*** Opening of Dataset ***

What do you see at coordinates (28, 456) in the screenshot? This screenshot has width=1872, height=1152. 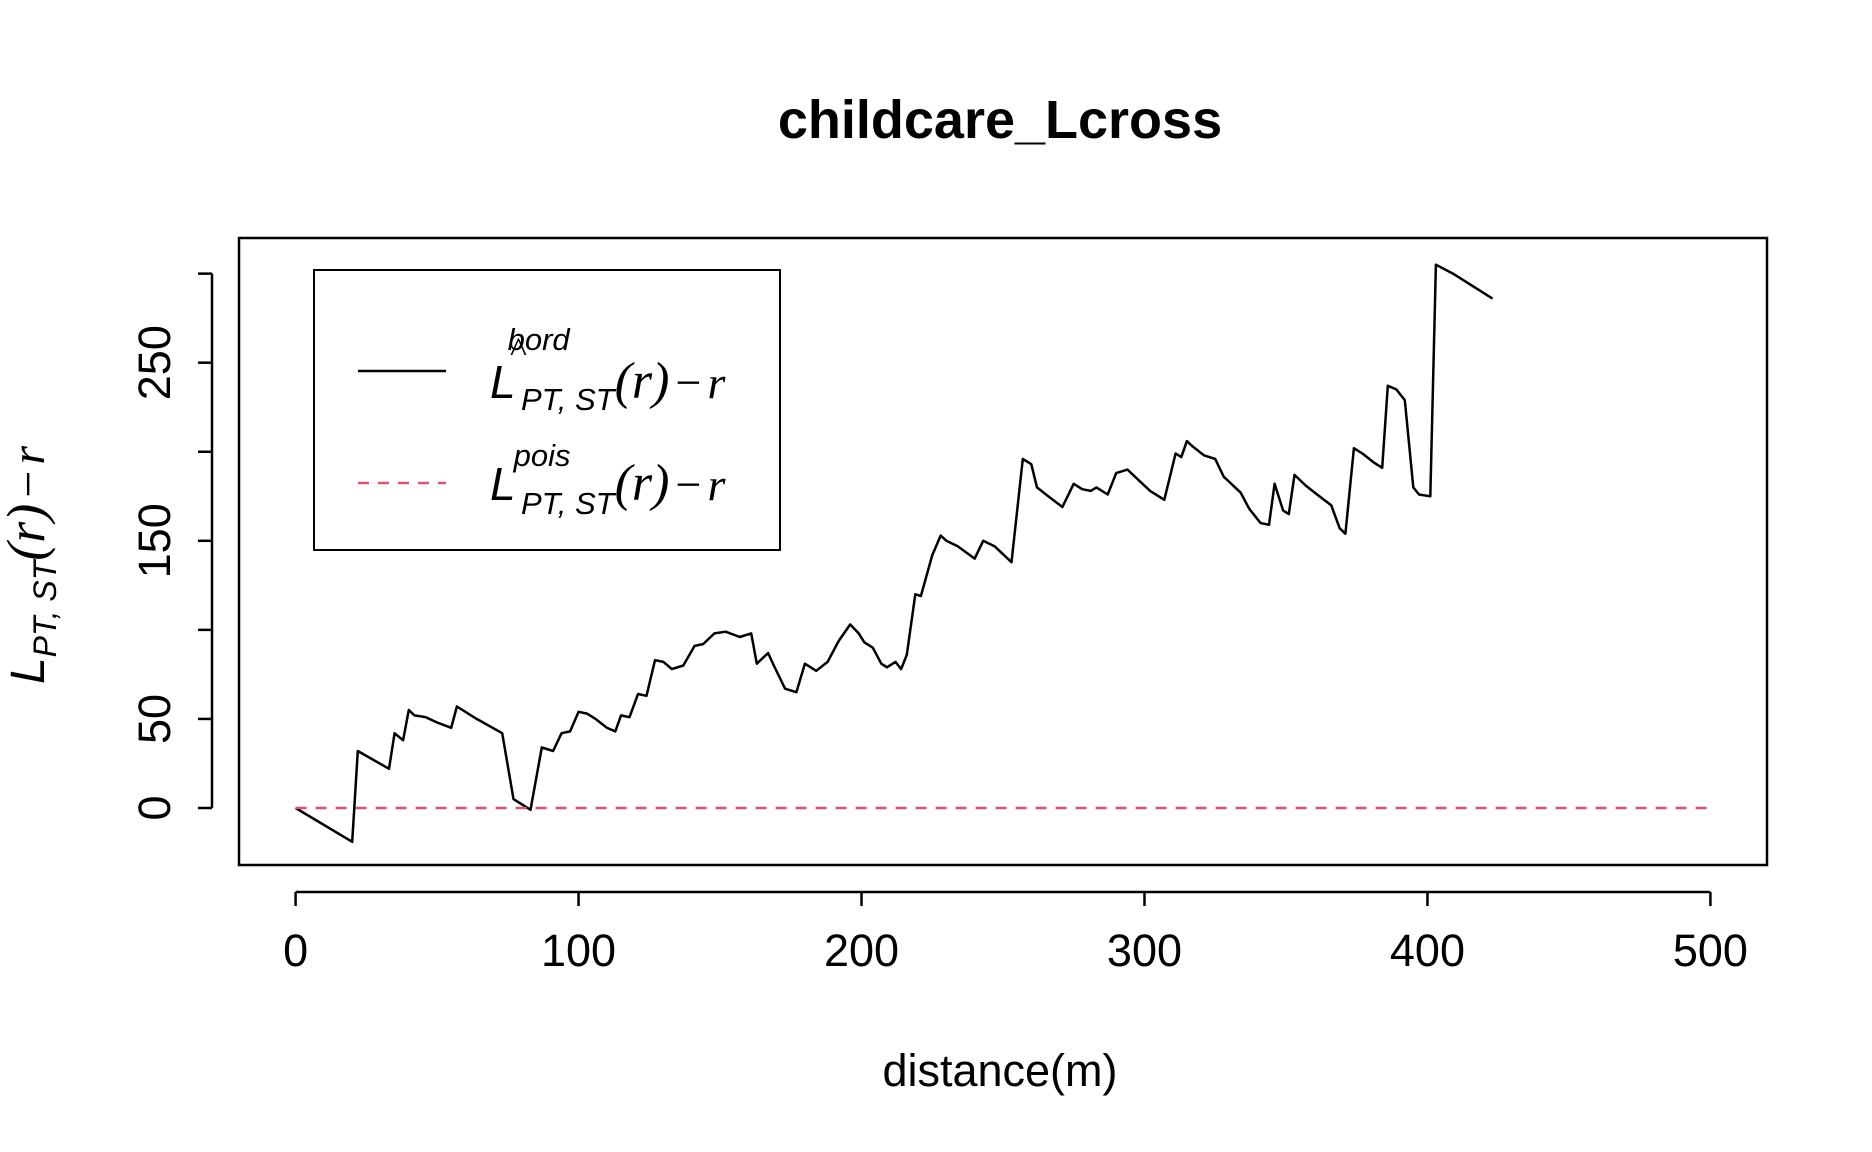 I see `y-label-var: r` at bounding box center [28, 456].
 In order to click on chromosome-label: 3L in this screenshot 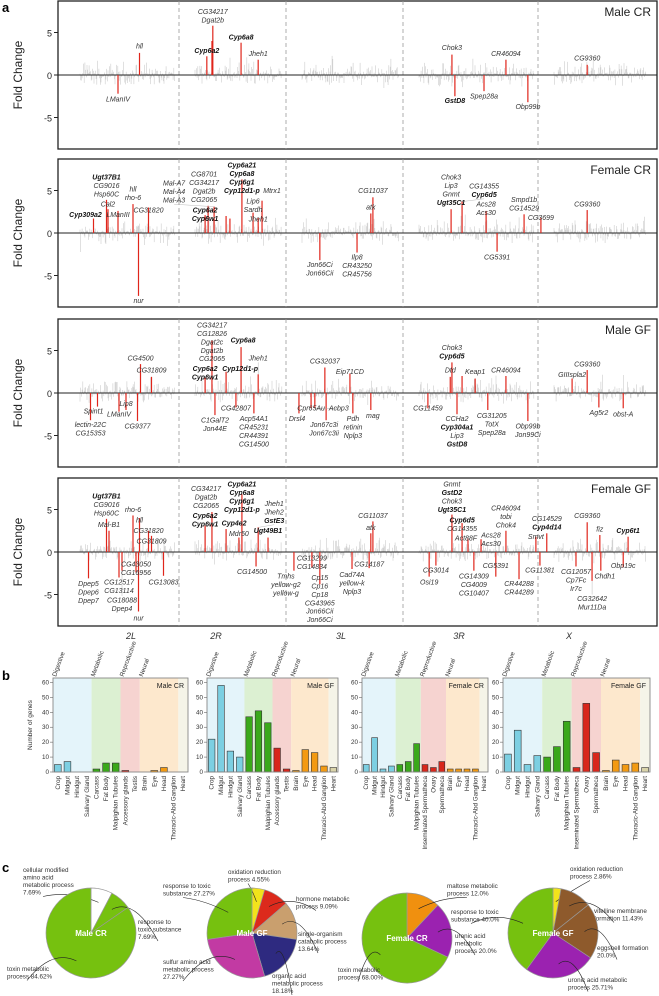, I will do `click(341, 636)`.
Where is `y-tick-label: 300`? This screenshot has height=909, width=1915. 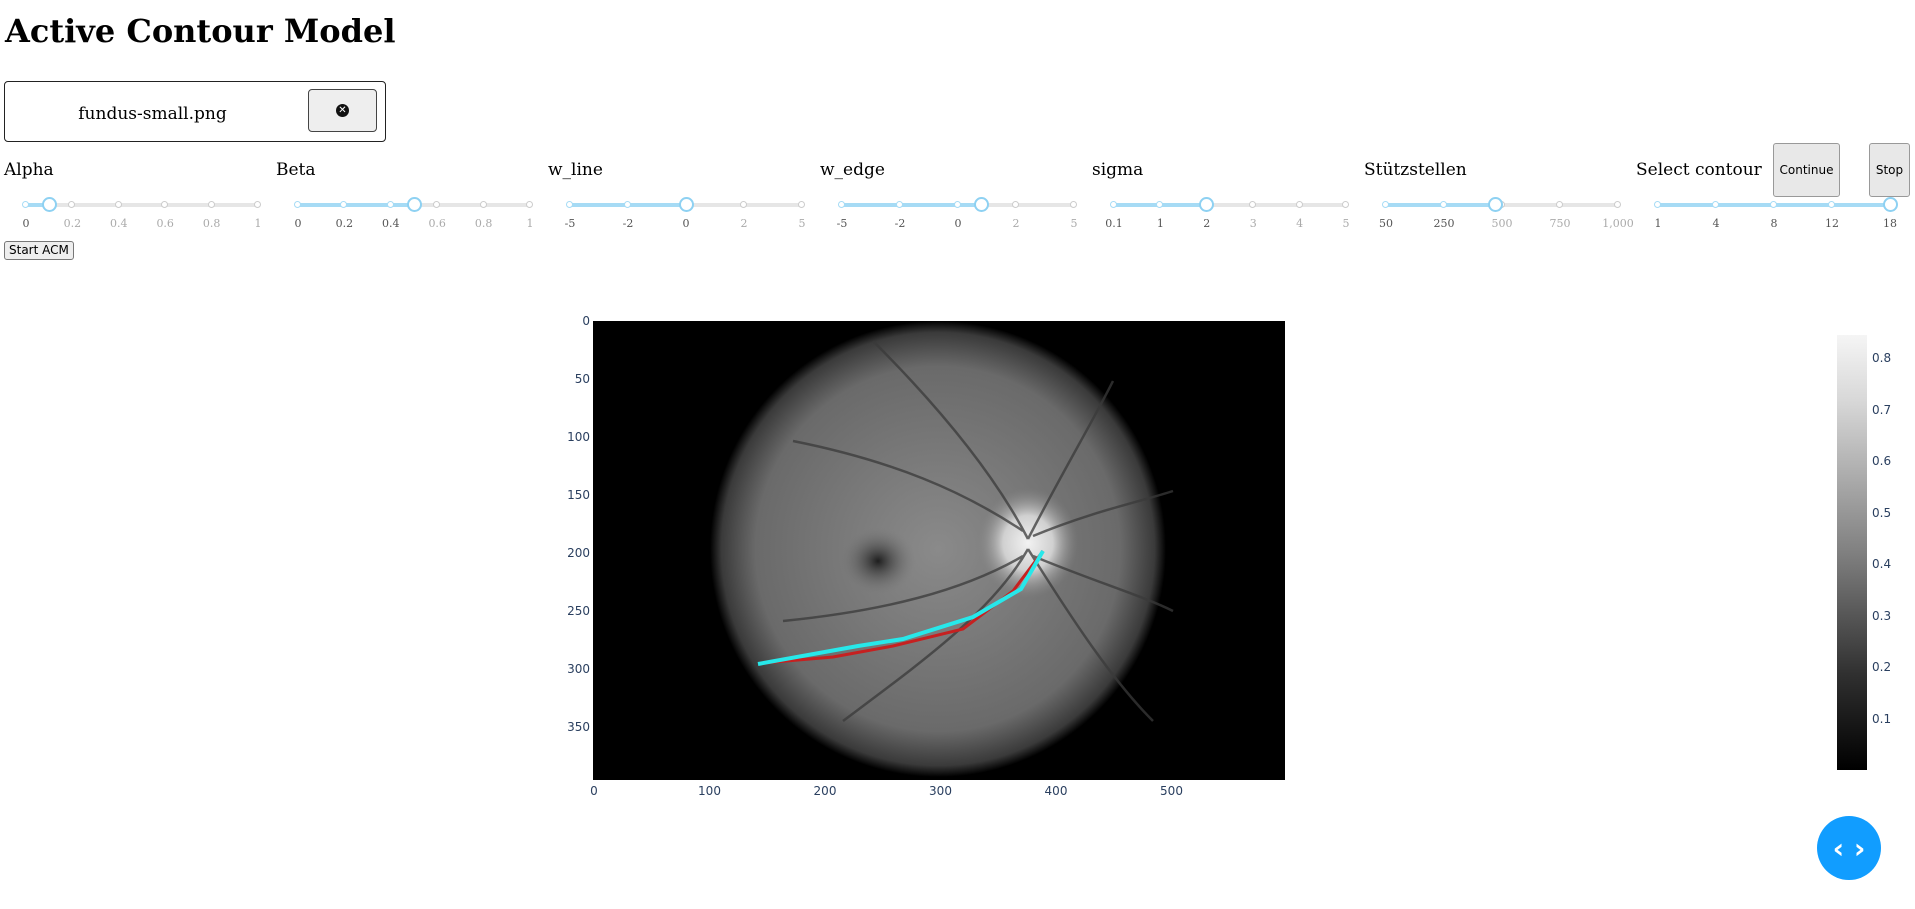
y-tick-label: 300 is located at coordinates (578, 669).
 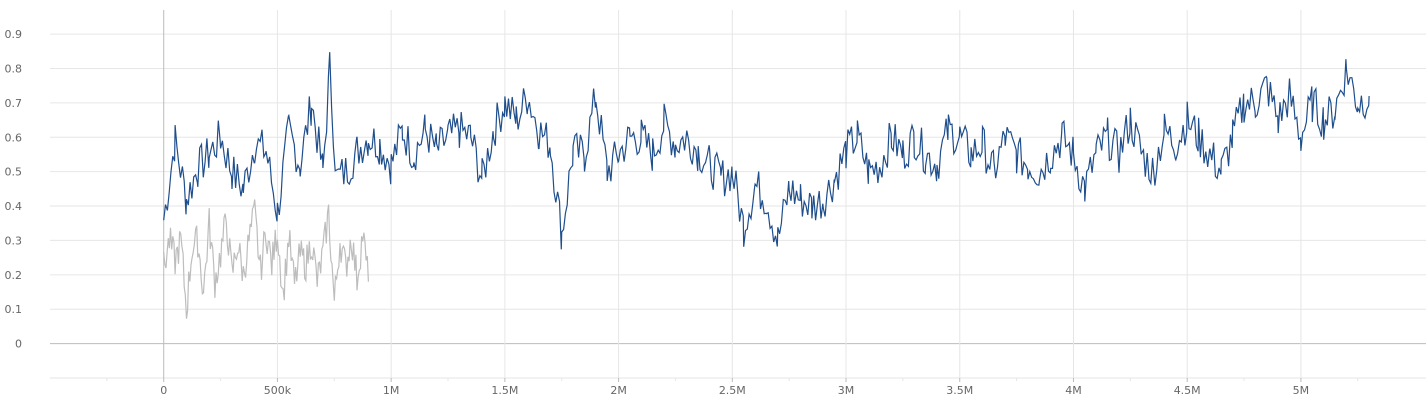 I want to click on y-tick-label: 0.8, so click(x=14, y=68).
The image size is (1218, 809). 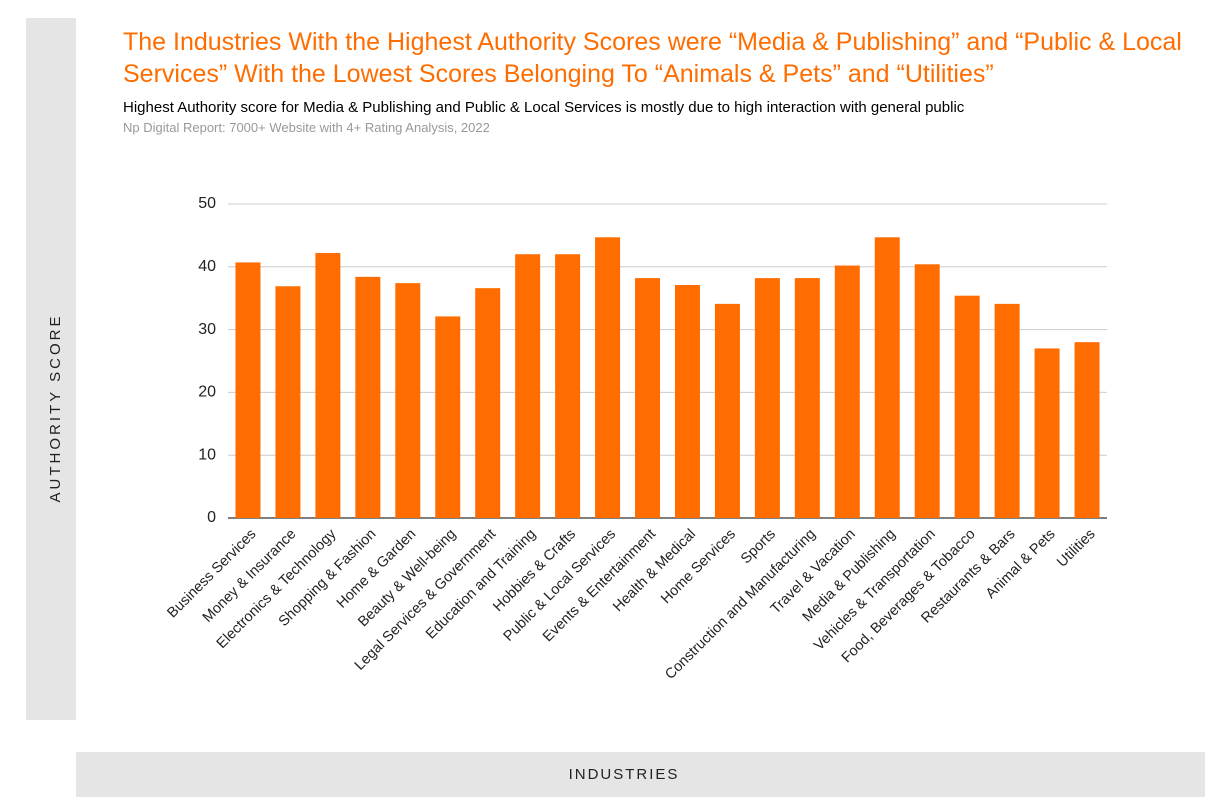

*** Close of Dataset ***

* _Exercise_
Print the data word for word, beginning at the line that contains "has height=909, width=1915." and stopping after the last line of the data. Leave the pictures out.

* _Expected answer_
Where is `y-tick-label: 300`? This screenshot has height=909, width=1915. 
y-tick-label: 300 is located at coordinates (578, 669).
  I want to click on y-tick-label: 0.8, so click(x=14, y=68).
The image size is (1218, 809). 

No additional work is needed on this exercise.